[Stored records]
^^^^^^^^^^^^^^^^

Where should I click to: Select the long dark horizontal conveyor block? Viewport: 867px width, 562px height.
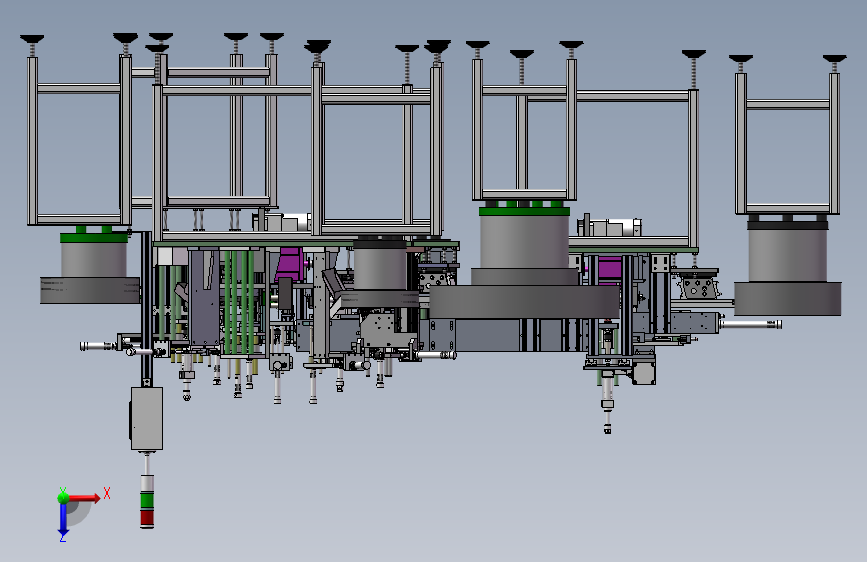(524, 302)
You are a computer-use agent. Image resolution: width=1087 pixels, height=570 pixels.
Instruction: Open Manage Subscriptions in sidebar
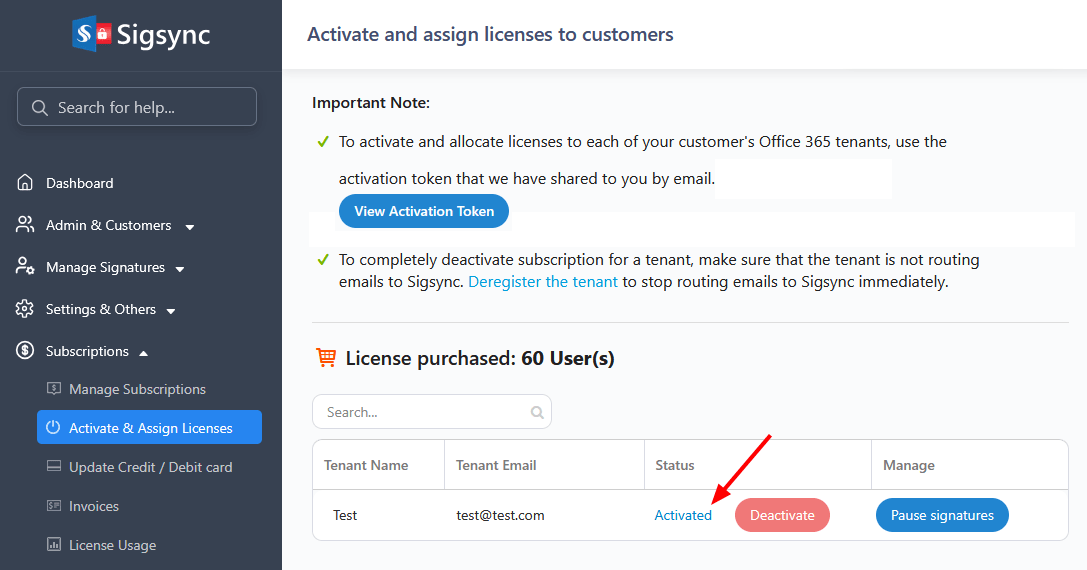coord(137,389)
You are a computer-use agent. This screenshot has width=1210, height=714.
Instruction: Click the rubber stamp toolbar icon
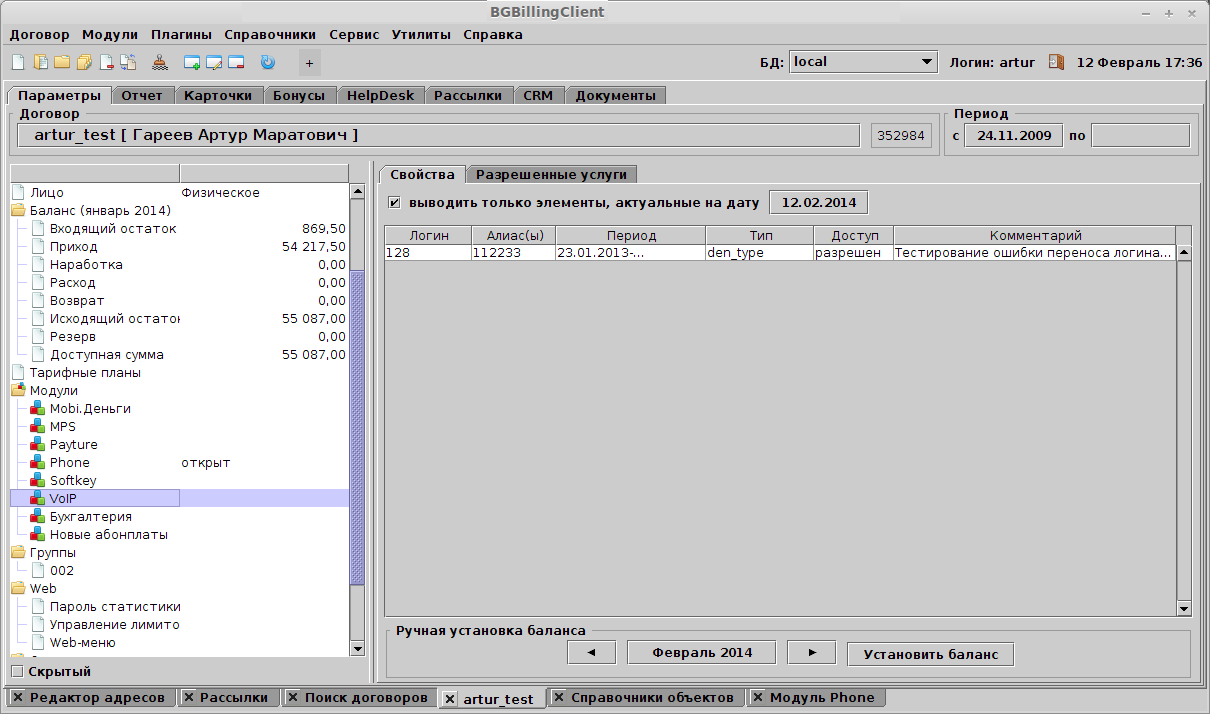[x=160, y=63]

^^^^^^^^^^^^^^^^

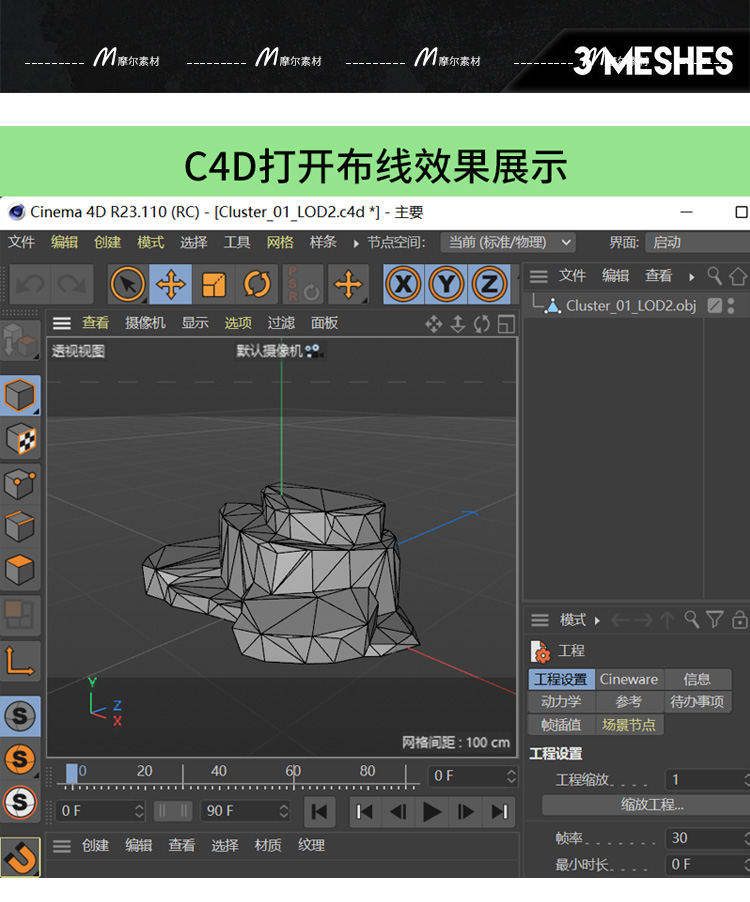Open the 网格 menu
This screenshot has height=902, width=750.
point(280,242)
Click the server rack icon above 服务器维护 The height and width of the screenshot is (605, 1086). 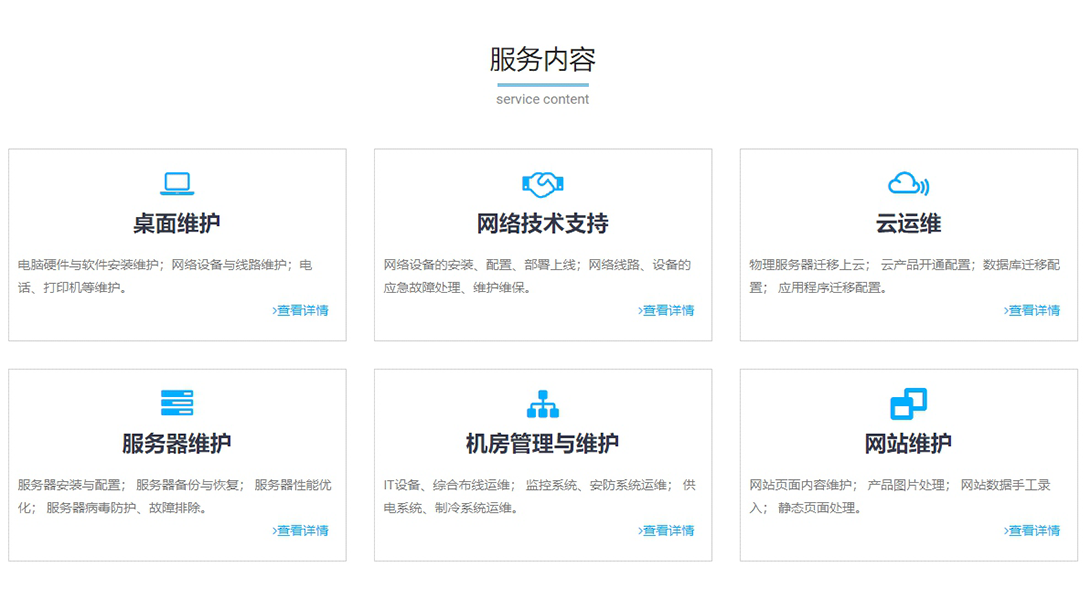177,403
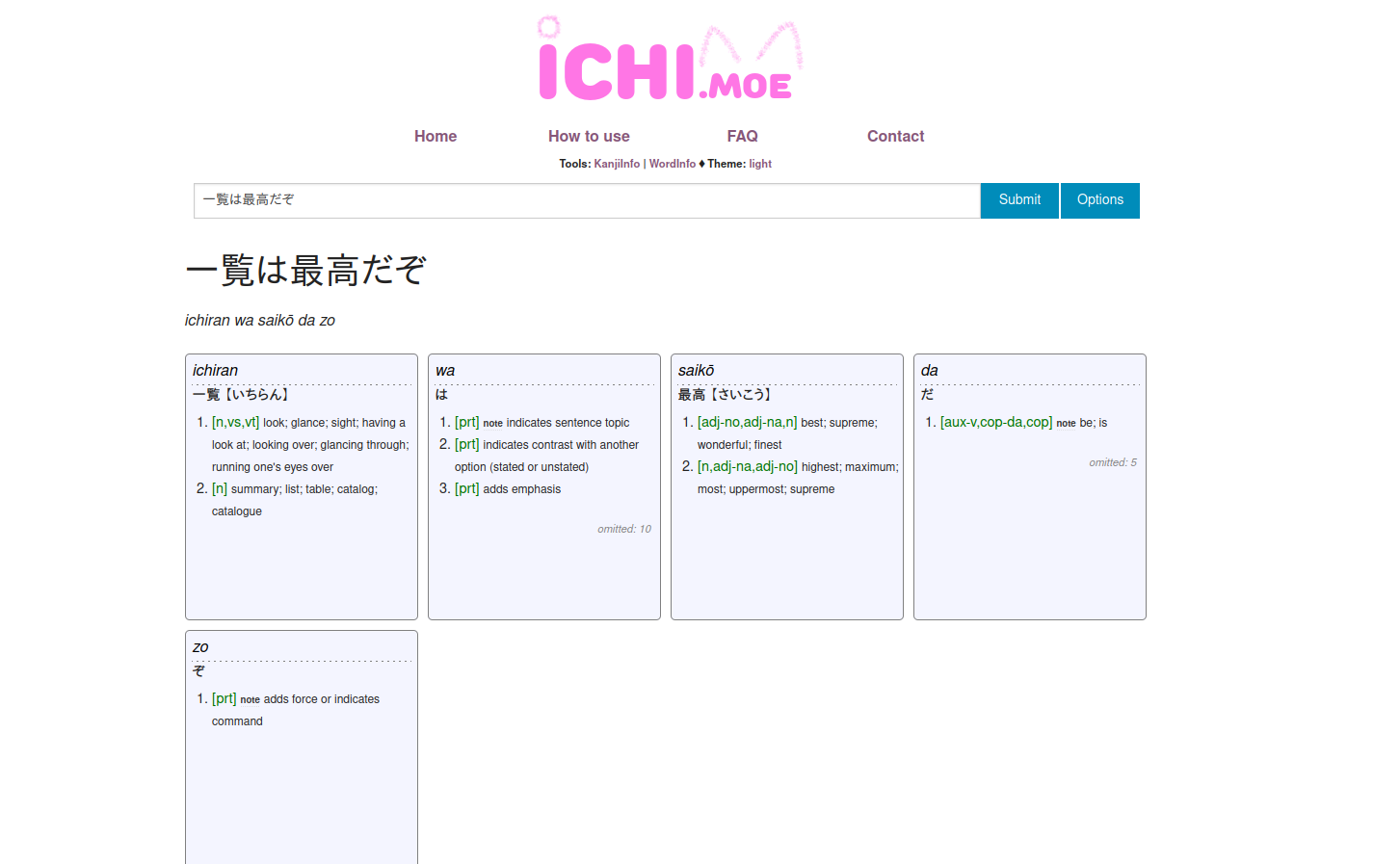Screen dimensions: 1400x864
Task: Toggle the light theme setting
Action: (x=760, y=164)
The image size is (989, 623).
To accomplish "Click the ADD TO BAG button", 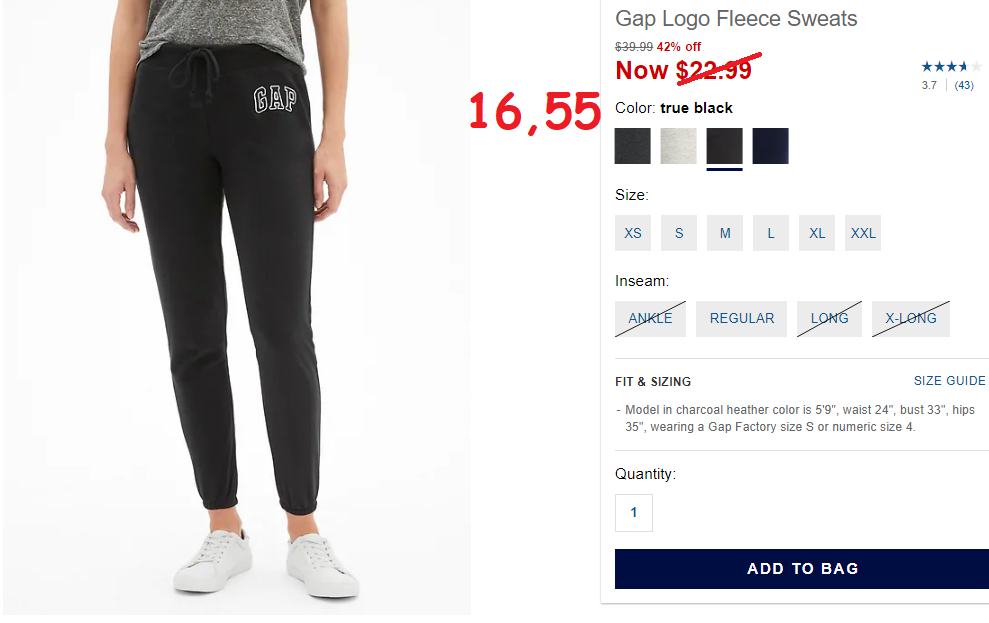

^^^^^^^^^^^^^^^^

INSTRUCTIONS FOR THE TASK>
Copy here each line of the preceding records with "agent" in it.

ANSWER SPACE>
You are a computer-use agent. Image resolution: width=1087 pixels, height=570 pixels.
You are a computer-use agent. This screenshot has width=1210, height=714.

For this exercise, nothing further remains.